• _What to do_:
Each record below should be repeated precisely as written.

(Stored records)

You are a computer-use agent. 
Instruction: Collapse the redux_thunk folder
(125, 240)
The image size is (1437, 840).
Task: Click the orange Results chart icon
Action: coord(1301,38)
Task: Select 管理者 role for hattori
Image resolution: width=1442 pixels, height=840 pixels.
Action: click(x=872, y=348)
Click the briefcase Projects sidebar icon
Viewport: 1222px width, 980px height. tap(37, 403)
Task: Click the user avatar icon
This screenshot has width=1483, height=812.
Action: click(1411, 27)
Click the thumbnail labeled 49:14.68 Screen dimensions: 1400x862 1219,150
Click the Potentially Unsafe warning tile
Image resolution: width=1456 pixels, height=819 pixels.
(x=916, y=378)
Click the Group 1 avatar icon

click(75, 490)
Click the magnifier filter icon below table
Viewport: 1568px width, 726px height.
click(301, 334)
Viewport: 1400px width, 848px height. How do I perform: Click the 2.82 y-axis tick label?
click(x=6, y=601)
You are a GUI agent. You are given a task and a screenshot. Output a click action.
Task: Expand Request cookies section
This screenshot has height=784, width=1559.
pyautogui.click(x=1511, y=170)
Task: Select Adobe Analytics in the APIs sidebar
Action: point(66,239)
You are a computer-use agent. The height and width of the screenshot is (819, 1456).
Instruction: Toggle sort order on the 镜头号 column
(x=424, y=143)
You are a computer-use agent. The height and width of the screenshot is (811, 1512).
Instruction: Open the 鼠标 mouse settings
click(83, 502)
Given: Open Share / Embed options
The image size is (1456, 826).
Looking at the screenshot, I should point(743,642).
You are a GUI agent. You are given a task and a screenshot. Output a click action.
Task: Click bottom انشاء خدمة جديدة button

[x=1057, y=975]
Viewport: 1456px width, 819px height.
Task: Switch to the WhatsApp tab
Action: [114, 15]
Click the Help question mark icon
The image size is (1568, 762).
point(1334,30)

• _Answer area_:
You are a computer-use agent. 
Instruction: Collapse the redux_thunk folder
(125, 240)
The image size is (1437, 840).
Task: Click the orange Results chart icon
Action: coord(1301,38)
Task: Select 管理者 role for hattori
Image resolution: width=1442 pixels, height=840 pixels.
Action: click(x=872, y=348)
Click the briefcase Projects sidebar icon
Viewport: 1222px width, 980px height. tap(37, 403)
Task: Click the user avatar icon
This screenshot has width=1483, height=812.
Action: click(1411, 27)
Click the thumbnail labeled 49:14.68 Screen dimensions: 1400x862 1219,150
Click the Potentially Unsafe warning tile
Image resolution: width=1456 pixels, height=819 pixels.
(x=916, y=378)
Click the Group 1 avatar icon

click(75, 490)
Click the magnifier filter icon below table
Viewport: 1568px width, 726px height.
click(301, 334)
Viewport: 1400px width, 848px height. How do I perform: Click the 2.82 y-axis tick label?
click(x=6, y=601)
You are a GUI agent. You are given a task and a screenshot. Output a click action.
Task: Expand Request cookies section
This screenshot has height=784, width=1559.
pyautogui.click(x=1511, y=170)
Task: Select Adobe Analytics in the APIs sidebar
Action: point(66,239)
You are a computer-use agent. The height and width of the screenshot is (819, 1456).
Instruction: Toggle sort order on the 镜头号 column
(x=424, y=143)
You are a computer-use agent. The height and width of the screenshot is (811, 1512).
Instruction: Open the 鼠标 mouse settings
click(83, 502)
Given: Open Share / Embed options
The image size is (1456, 826).
Looking at the screenshot, I should point(743,642).
You are a GUI agent. You are given a task and a screenshot. Output a click action.
Task: Click bottom انشاء خدمة جديدة button

[x=1057, y=975]
Viewport: 1456px width, 819px height.
Task: Switch to the WhatsApp tab
Action: [114, 15]
Click the Help question mark icon
The image size is (1568, 762).
point(1334,30)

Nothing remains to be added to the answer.